Author pushes boundaries in Singapore
In June, a record crowd turned out for a gay rights rally in the city-state, an event opposed by some religious groups that want to maintain a legal ban on same-sex relationships.
Then a debate on censorship erupted after the national library removed three children’s books, including one about two male penguins hatching an egg, following complaints they were not “pro-family.” It has since reinstated two of the books, but placed them in the adult section.
Chen, an award-winning theater director, uses her at times hilarious autobiography to take readers through the highs and lows of a life dedicated to shaking up her conservative homeland.
She made it her personal mission to challenge the status quo after the suicide of her ex-girlfriend while she was a post-graduate student in the United States.
Doing this can be difficult in Singapore, where the authorities vet play scripts prior to performance, meaning Chen sometimes changed scenes to ensure they could be performed.
Her plays have still tried to tackle challenging issues, whether they be about an infamous Singaporean porn star or the perceived hypocrisy of upper and middle-class society in newly independent 1960s Singapore.

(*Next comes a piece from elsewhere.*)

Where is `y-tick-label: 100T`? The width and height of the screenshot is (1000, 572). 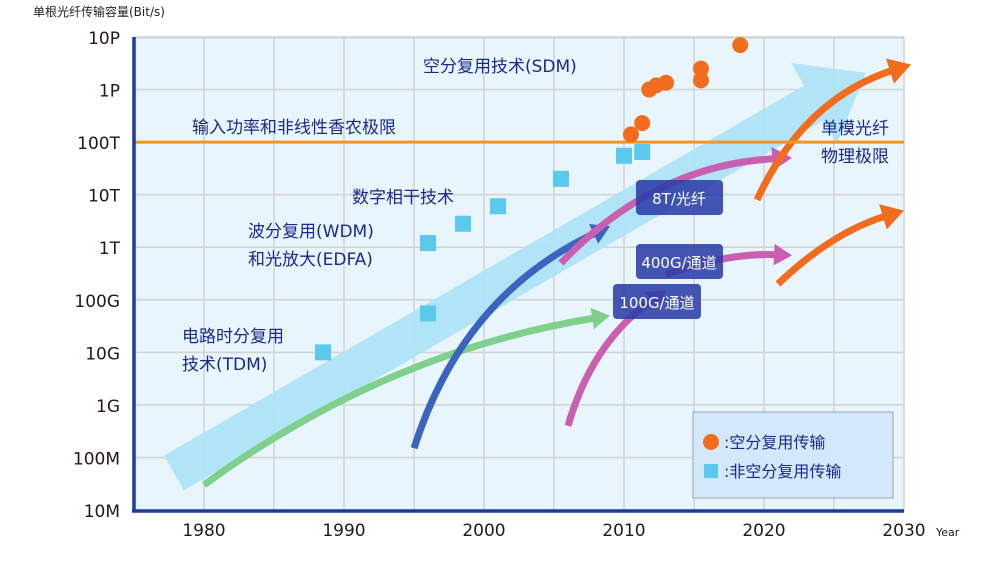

Chen spoke to Reuters about her book and about debates raging in Singapore.
Q. At 38, you are considered young to be writing an autobiography. What made you write this book?
A. I wanted to write this book for my 24-year-old self who was very broken and had no one to talk to about my depression. All the self-help books out there at that time were providing an American perspective and it was a taboo in Asia to be outpouring grief.

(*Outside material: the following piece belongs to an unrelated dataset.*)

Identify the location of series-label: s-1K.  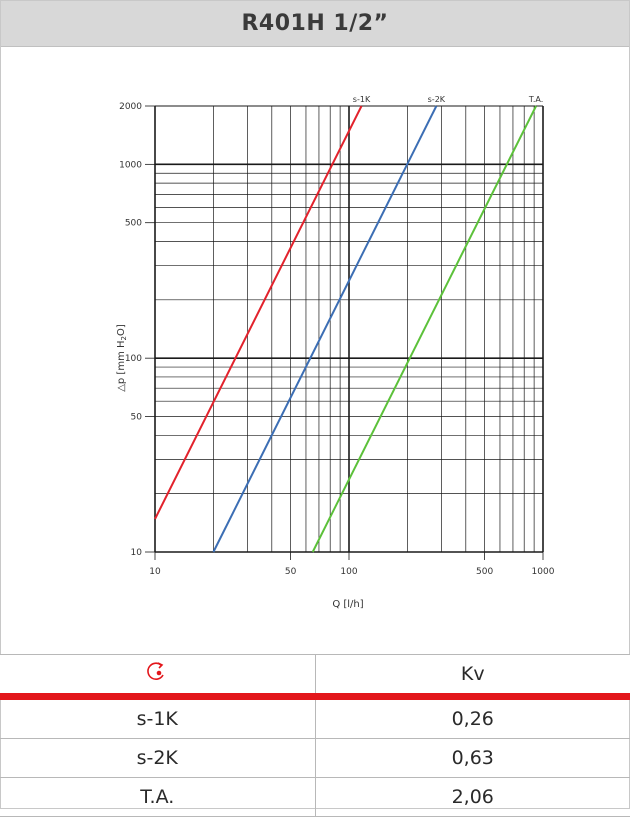
(362, 100).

There is an undercurrent of repression because of people’s fears of being judged. Grief is seen as a sign of weakness so they deal with it with immense discipline and stoicism. Although it is uniquely Asian, I felt it is my duty to get my story out there and, in the process, dispel the myth of depression because if it remains stigmatized, people will not talk about their guilt, pain and shame.
I guess the straw that broke the camel’s back was when another close friend committed suicide last year. The book became timely following the reunion with co-author, Pearlin Siow, after two decades.
You have been very candid about your sexuality and active engagement with civic politics in Singapore. How do you think the government’s attitude toward censorship has changed?
When Prime Minister Lee Hsien Loong first took office, I felt we were truly opening up. For once, we did feel an air of change, but the proliferation of social media and the loss of some [electoral] constituencies scared them [the government].
The fear of losing made them clamp down on certain things to appease voters. It is almost like a defensive mechanism where it kicks in and becomes more protective which ironically leads to people wanting to revolt even more.
What do you think of Singapore maintaining the section of law that criminalizes sex between men?
I think it is arcane. If Singapore were to liberalize homosexuality laws, it would send a signal that we are opening up. The removal of the arcane law will send a signal that we are ready to listen and ready to accept and be open. That, to me, is important because it applies to racial tolerance as well. It is not just homosexuality.
Can Singapore maintain censorship rules and become an Asian hub of arts and culture?
Singapore is living a dual identity with censorship. On one hand, Singapore wants to promote herself as a liberal, cosmopolitan, accepting city but with that comes dissent and a proliferation of voices which I think we are not ready for yet. As a result, we put in more barriers and barricades.